Any such thing as a CFD accelerator card?? Why not?
I am here hoping to save hours of research maybe someone here knows or has a direction for me to look. I am a hardware guy, do computer installs and maintenance. I also design electronic equipment including specialized microprocessor designs. I have a client that uses Ansys CXF 11 suite looking to go to 12. He does a lot of work in Macrosonics (high amplitude sound waves) in gases. He also does some container/wall interaction and focused wave type work. The problems he sets up take days to run on a 32 bit Vista Intel Core2 Quad Q9505. I know there are better processors out, there is always an improved front side bus chip set coming too, I have read about parallel processing as well. I am not looking for that information, it is readily available everywhere I look. I am curious if there are other or better solutions for the type of work he is doing. Is there anything that would be like a 1000 or 10,000 times faster? Ok maybe 30 times is more realistic. Is there any type of specialized hardware device for running CXF solver or some other CFD solver. I am looking for something that would be comparable to what a graphics accelerator can do for 3D graphical transformations, they are 1000's of times faster than piping it all through the main CPU. I understand graphical transformations and CFD transformations are not the same thing but it gets the point across.
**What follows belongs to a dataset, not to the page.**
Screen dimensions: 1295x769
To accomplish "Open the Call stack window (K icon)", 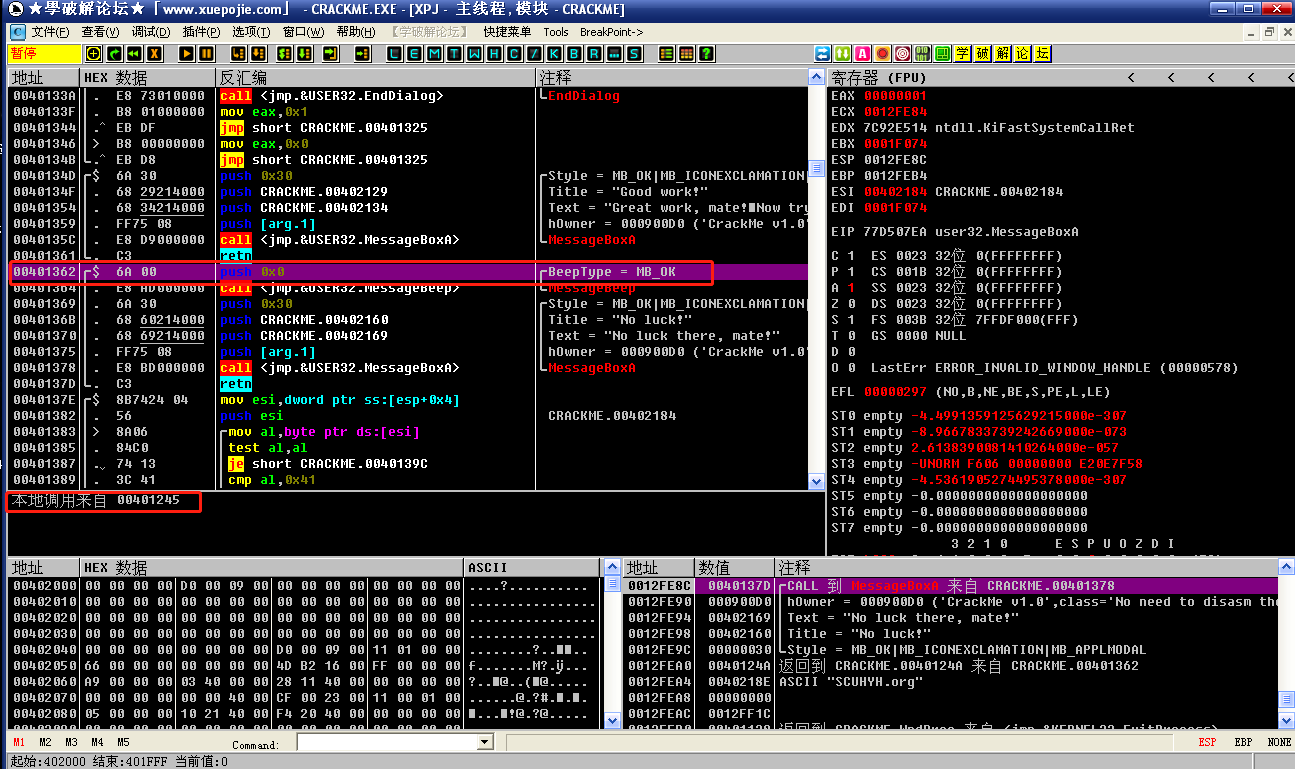I will [554, 53].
Pardon my ignorance on the subject but what is the main limiting factor. How complex is the computation on a single block (element, vertex, node?) not sure the common term for this one piece in the mesh. What does the input output list look like? Is pressure, temperature, velocity, turbulence, vector, direction, entropy getting close or is it much more complicated? I understand it can vary problem to problem but when doing transients with full energy results for example what all is done to a node each pass? Is there something inherent about doing a CFD solution that restricts the number and order of the nodes being calculated at any given moment in time, in other words does the solution have to pass through the mesh something like a wave on every interaction? If you had the hardware power can you do 500 nodes at once with out having the results of adjacent nodes during one iteration? Not sure I have the iteration terminology right but I mean the inner most or smallest looping part of the solution as CXF solver runs.
Reference the link here
I have seen this link and similar ones like it, as I read them I have not seen anything about specialized processors, they read like all processors are the same and something like a Pentium 4 or better core. Seems like the computation is done one node to one processor core at a time and if so that has to be a grossly inefficient use of die space. There is no way it take a die anything close to the size of a P4 to do one node calculation. Has anybody heard of subdividing the CFD solution into to specialized processors? In graphics processing as you see things like hundreds of parallel pixel streaming processors and texture shader you must realize that cost, size, and complexity of one pixel processor is .01% that of a Pentium 4 core. That one pixel processor is also 1000's of times faster at the one job it does. The trade off is that pixel calculations is all that processor can do. A CFD equivalent would be a drop in card that had all the memory to hold the problem, a very wide data path to that memory, and maybe something like 200 turbulence eddy processors, 400 vector/rate calculators and 100 node processors or whatever the sales force thinks they should be called.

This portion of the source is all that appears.